# [Solved] distcc hosts list

## pacmac

# DISTCC_VERBOSE=1 pump emerge -u system

__________Using distcc-pump from /usr/bin

distcc[29540] (dcc_trace_version) distcc 3.1 x86_64-pc-linux-gnu; built Apr 12 2009 20:49:44

distcc[29540] (dcc_recursion_safeguard) safeguard level=0

distcc[29540] (main) compiler name is "distcc"

distcc[29540] (dcc_parse_hosts_file) load hosts from /root/.distcc/hosts

distcc[29540] (dcc_parse_hosts) found tcp token "WiRe"

distcc[29540] (dcc_parse_hosts) found tcp token "Ecko"
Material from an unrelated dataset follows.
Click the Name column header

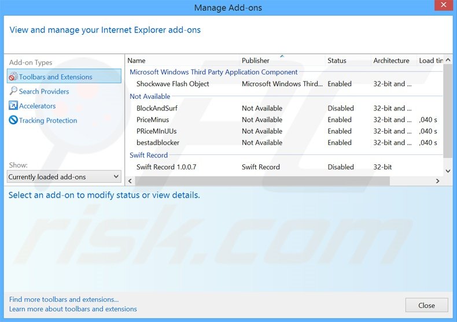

distcc[29540] (dcc_exit) exit: code 0; self: 0.000000 user 0.001999 sys; children: 0.000000 user 0.000000 sys

distcc[29540] (dcc_cleanup_tempfiles_inner) deleted 0 temporary files

/usr/bin/pump: error: pump mode requested, but distcc hosts list does not contain any hosts with ',cpp' option

/etc/hosts is correctly configured and distccd is started on those two machines.Last edited by pacmac on Mon Apr 13, 2009 1:13 am; edited 1 time in total

----------

## Hu

Pump disagrees.  I suspect that the problem is exactly as the error message says: you marked those hosts as distcc capable, but did not add ,cpp to mark that they can be used in pump mode.

----------

## pacmac

host,cpp,lzo in /root/.distcc/hosts solved it, thanks  :Smile: 

----------